■ **Exercise**
Please set down only the lines between the line containing "[Sydney School of" and the end of the records, inclusive, exactly as they stand.

Top of Supplied records

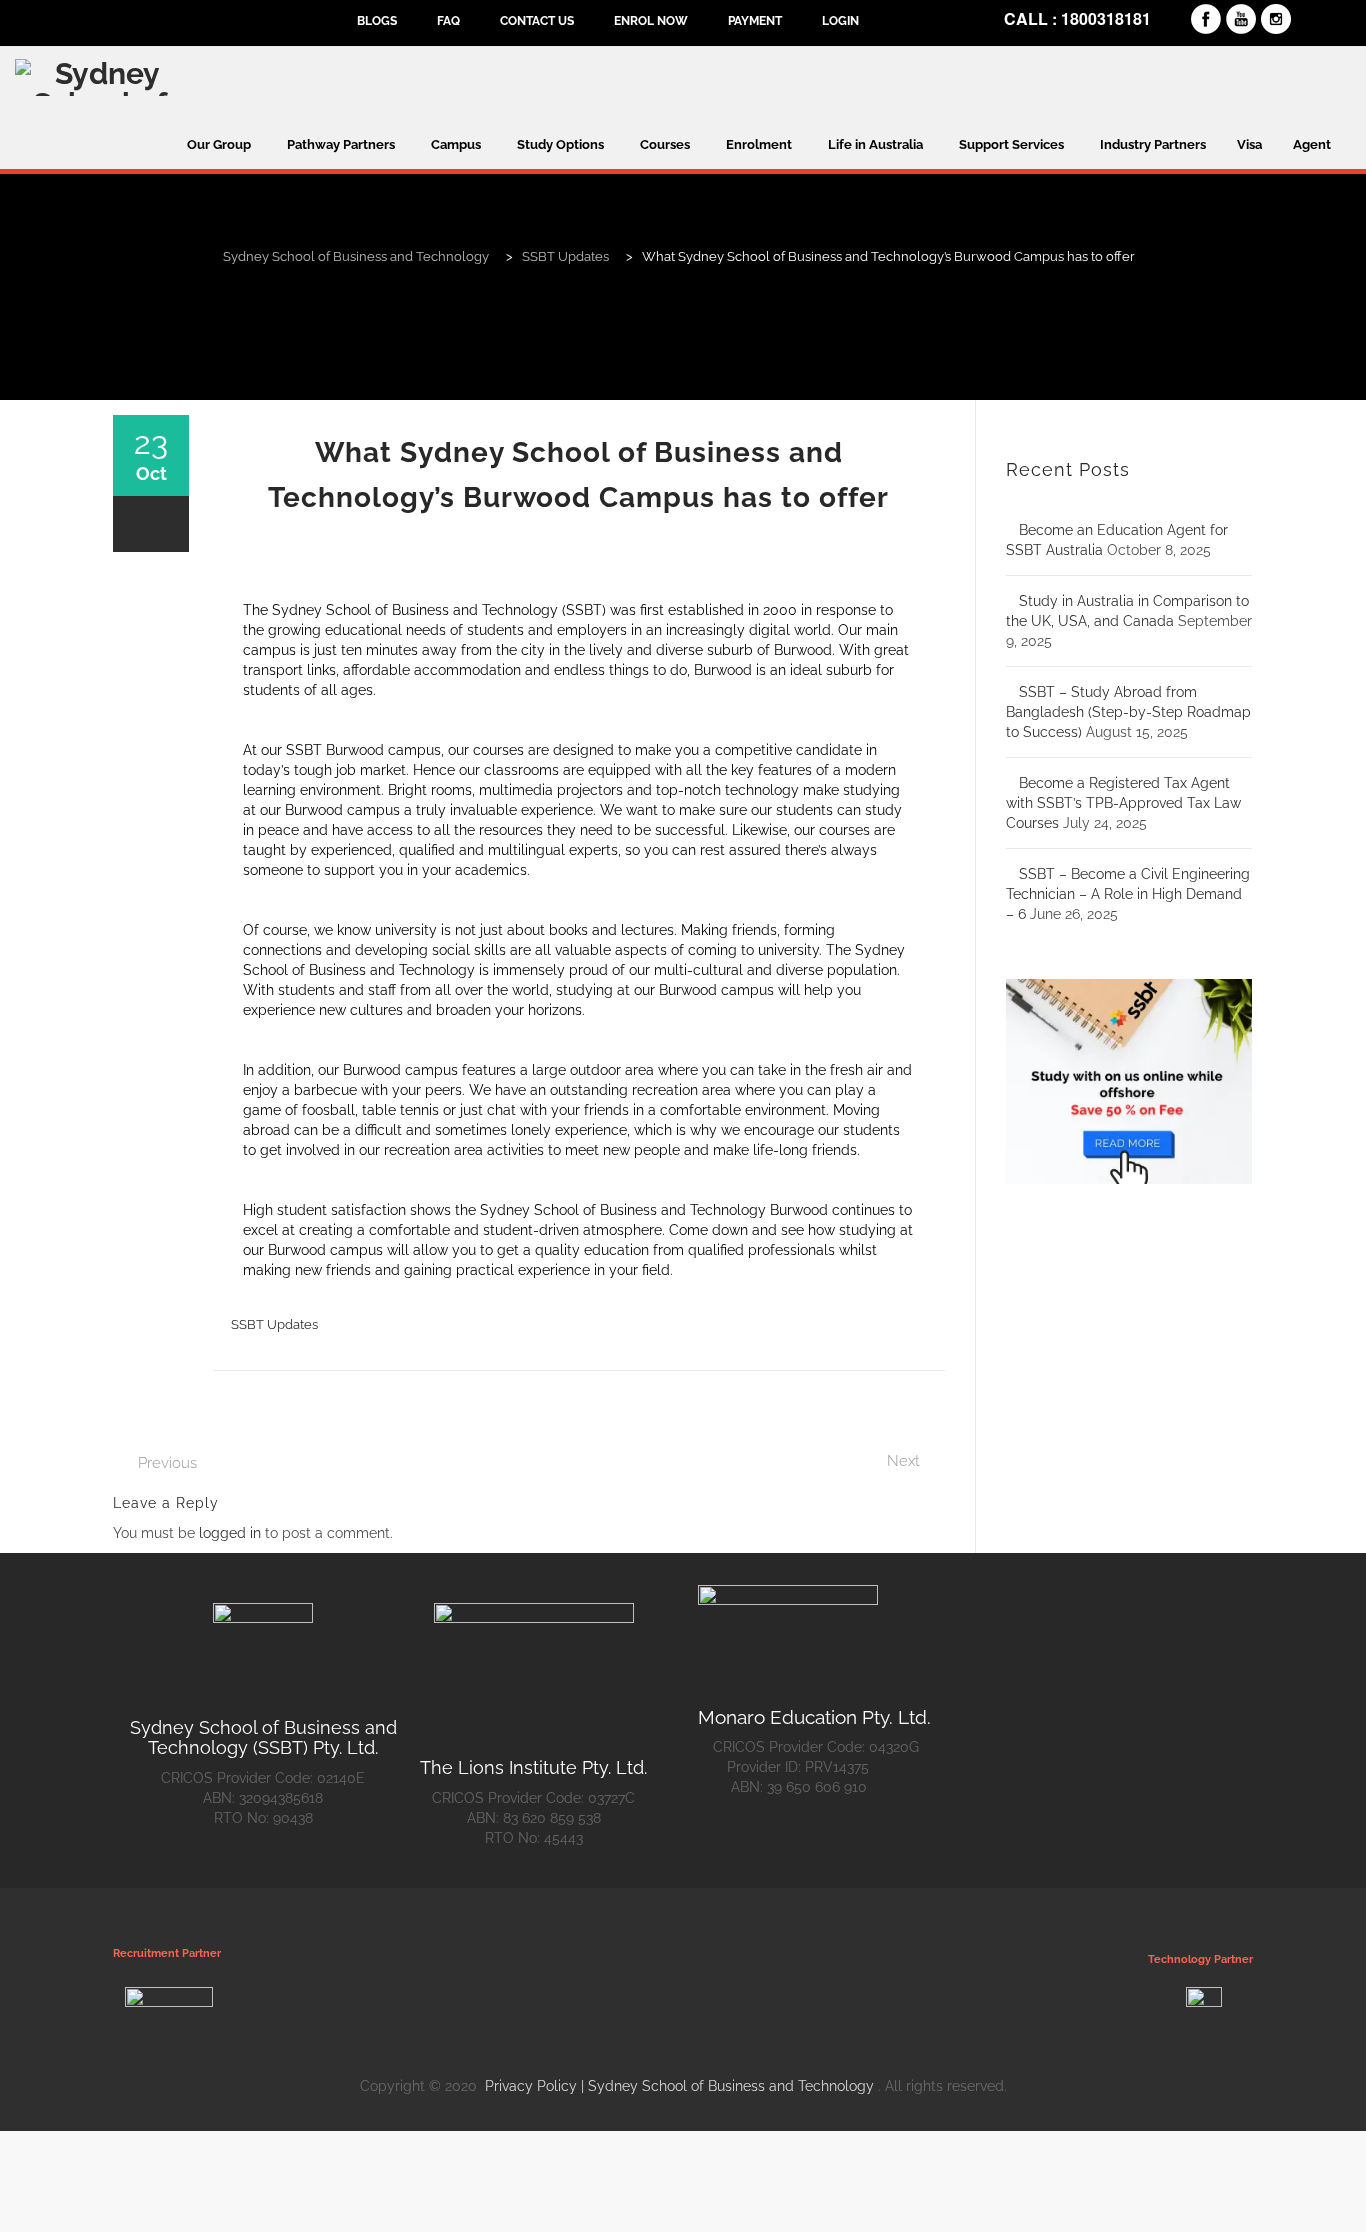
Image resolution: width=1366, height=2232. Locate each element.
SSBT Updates (274, 1324)
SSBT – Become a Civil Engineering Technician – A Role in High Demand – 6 (1128, 894)
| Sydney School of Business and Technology (727, 2086)
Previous (167, 1463)
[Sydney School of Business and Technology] (99, 77)
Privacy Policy (533, 2086)
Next (903, 1461)
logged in (230, 1533)
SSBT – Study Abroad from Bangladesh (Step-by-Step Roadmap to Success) (1128, 712)
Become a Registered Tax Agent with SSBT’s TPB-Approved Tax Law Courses (1123, 803)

Bottom of Supplied records

■ **Response below**
[Sydney School of Business and Technology] (99, 77)
Privacy Policy (533, 2086)
Next (903, 1461)
logged in (230, 1533)
SSBT – Study Abroad from Bangladesh (Step-by-Step Roadmap to Success) (1128, 712)
Become a Registered Tax Agent with SSBT’s TPB-Approved Tax Law Courses (1123, 803)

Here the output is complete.